Over the years, Leonard, who died in August, took photographs of all the jazz greats in New York clubs like the Roost and Birdland. Bebop was being born and Leonard found a way to capture the look.
"I used to tell cats that Herman Leonard did with his camera what we did with our instruments," says Quincy Jones. "Herman's camera tells the truth, and makes it swing. Musicians loved to see him around. No surprise – he made us look good."
Tony Bennett agrees: "He's a painter with his camera. Look at the ray of light on Duke Ellington that shows his spirituality; look at how he put Art Tatum's hands, the greatest pianist ever, who was blind, in the foreground; Chet Baker, handsome as Montgomery Clift; Count Basie playing baseball in Central Park. Herman's photos made a documentary of that era."
The photographs are often so immediate that they're like frames from a movie. In one, Ella Fitzgerald sings to an audience at a club. First, you see the audience, and then you realise that at the table in front are Duke Ellington and Benny Goodman. Look carefully at the photograph of Erroll Garner, and from the background emerge those wannabe hip young guys, suits and skinny ties, who frequented the jazz clubs of the 1940s and 1950s. At Brasserie Lipp in Paris in 1958, you see Johnny Hodges seated in a booth watching coolly while a French waiter serves him, pouring a glass of wine. Hodges is black; the waiter is white. Many of Herman Leonard's photographs tell a complicated story; sometimes you have to look two or three or 10 times to see it all.
Herman Leonard caught the musicians in performance, but also at ease, or at home, or backstage, as if a friend had dropped by: Louis Armstrong with a sandwich and a bottle of champagne, or Duke Ellington and Billy Strayhorn, sharing a cigarette by the piano. Herman's images seem imbued with the friendship and collaboration that is the essence of jazz.
The special quality of the photographs is in the iconic beauty of the pictures, the way Leonard made up the language of jazz photography, the fact that when people
think jazz, as often as not, they see his pictures. There's something else: Herman really knew his subjects; they were his friends, they gave him access. The photographs – Billie Holiday just released from jail, Frank Sinatra, melancholy in a recording session – show an intimacy and trust and a kind of love for the man on the other side of the camera who always told the truth.
The majority of Leonard's great jazz photos were taken in the 1940s and 1950s, but he photographed some of the musicians over a lifetime. There are pictures of Dizzy Gillespie, a young man kidding around with his band, and pictures of the venerable master on the set of Sesame Street. Herman photographed Miles Davis from 1947 until Miles's death in 1991. Nobody got that much of Miles; most people hardly got anything at all.

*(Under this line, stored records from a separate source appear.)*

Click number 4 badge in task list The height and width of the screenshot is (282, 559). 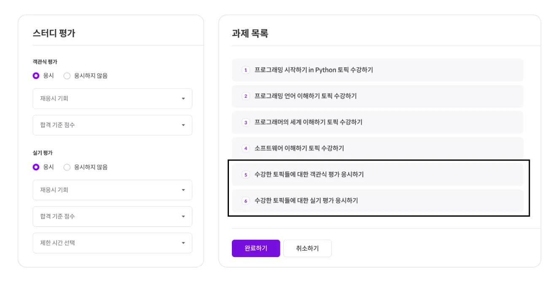click(246, 148)
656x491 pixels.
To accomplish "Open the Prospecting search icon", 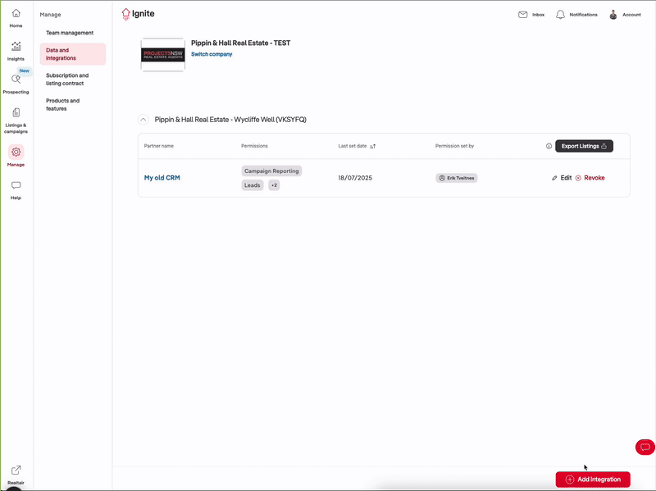I will click(x=16, y=80).
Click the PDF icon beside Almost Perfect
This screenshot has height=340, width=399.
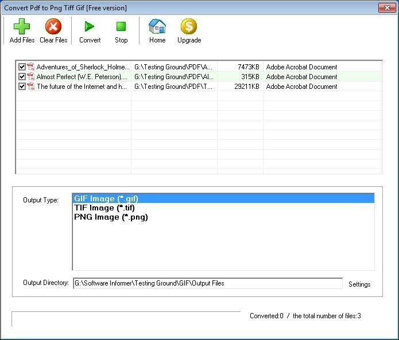click(x=31, y=77)
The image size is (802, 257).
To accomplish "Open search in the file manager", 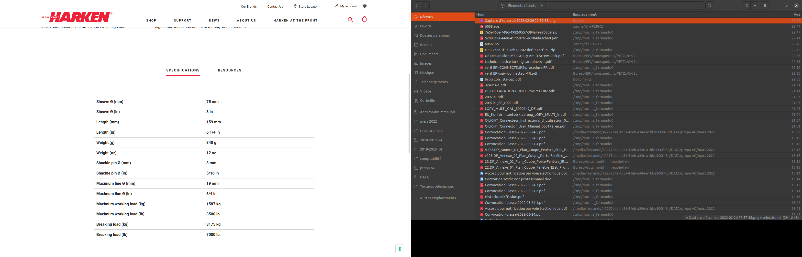I will pos(710,6).
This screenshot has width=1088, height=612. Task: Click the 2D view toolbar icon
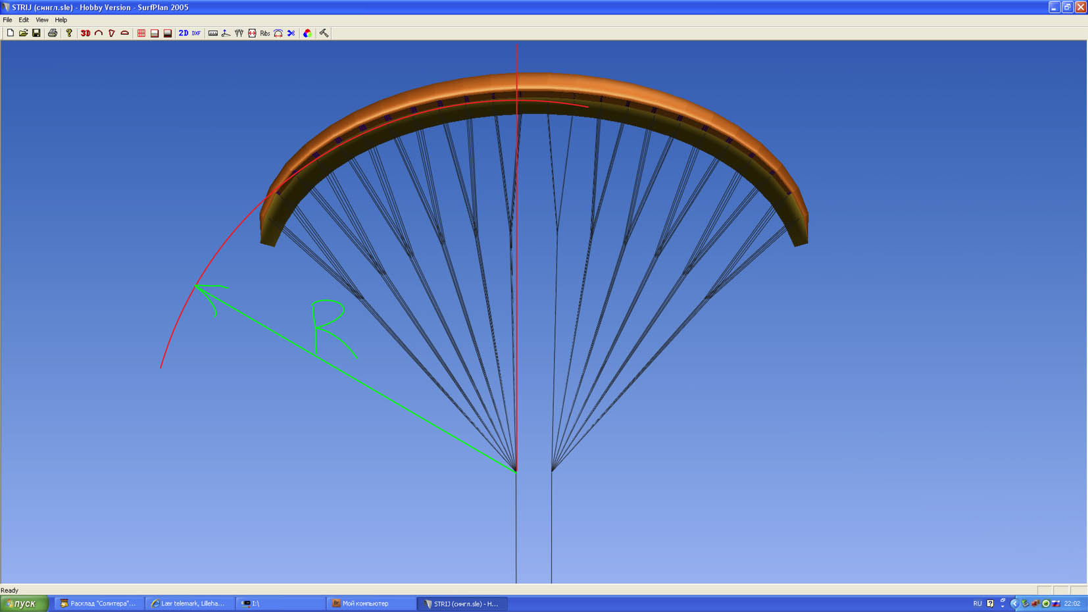point(184,33)
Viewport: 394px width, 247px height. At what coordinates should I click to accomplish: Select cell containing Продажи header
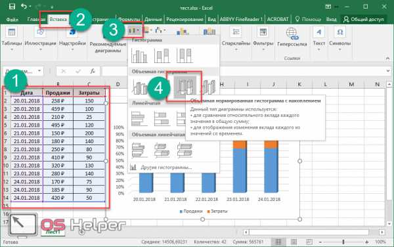pyautogui.click(x=58, y=93)
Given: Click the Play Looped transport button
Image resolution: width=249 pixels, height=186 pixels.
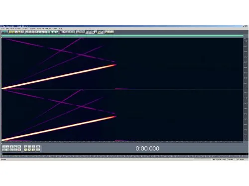Looking at the screenshot, I should [19, 147].
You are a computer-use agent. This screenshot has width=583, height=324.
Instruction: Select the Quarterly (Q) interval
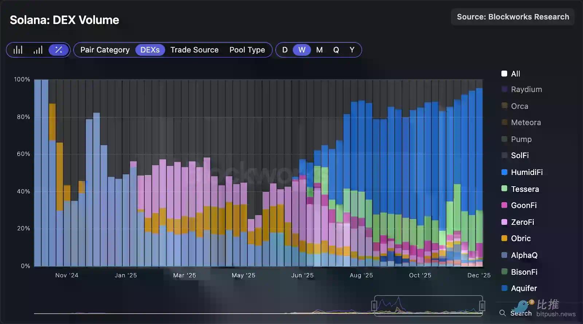[x=336, y=50]
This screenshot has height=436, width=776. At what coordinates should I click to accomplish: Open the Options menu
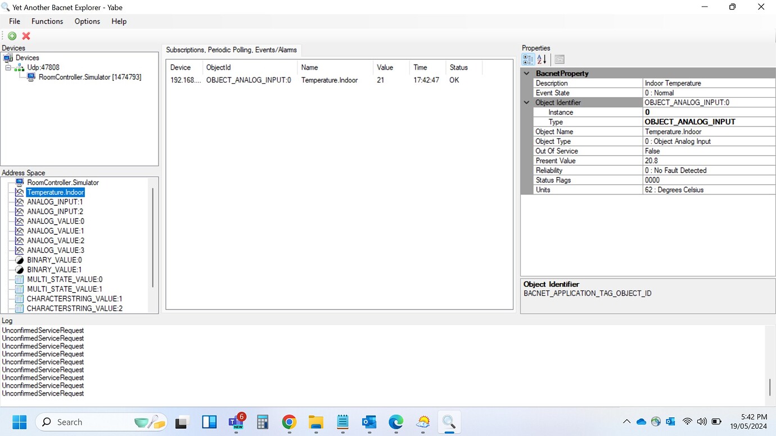[87, 21]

I remember a night with Herman we spent at Snug Harbor, a New Orleans club, listening to Ellis Marsalis. In his seventies, Marsalis bounds on to the stage to join his trio. He and Leonard exchange a little comradely banter.
Leonard circles the bandstand with his digital camera, moving and swaying with the music so that he seems almost to be a fourth member of the band.
Back in his seat, he is utterly absorbed in the music, head bowed, eyes shut, smiling and nodding with the beat. Herman Leonard is in his element.
"How do you get your energy, baby?" Herman calls out to his friend Ellis.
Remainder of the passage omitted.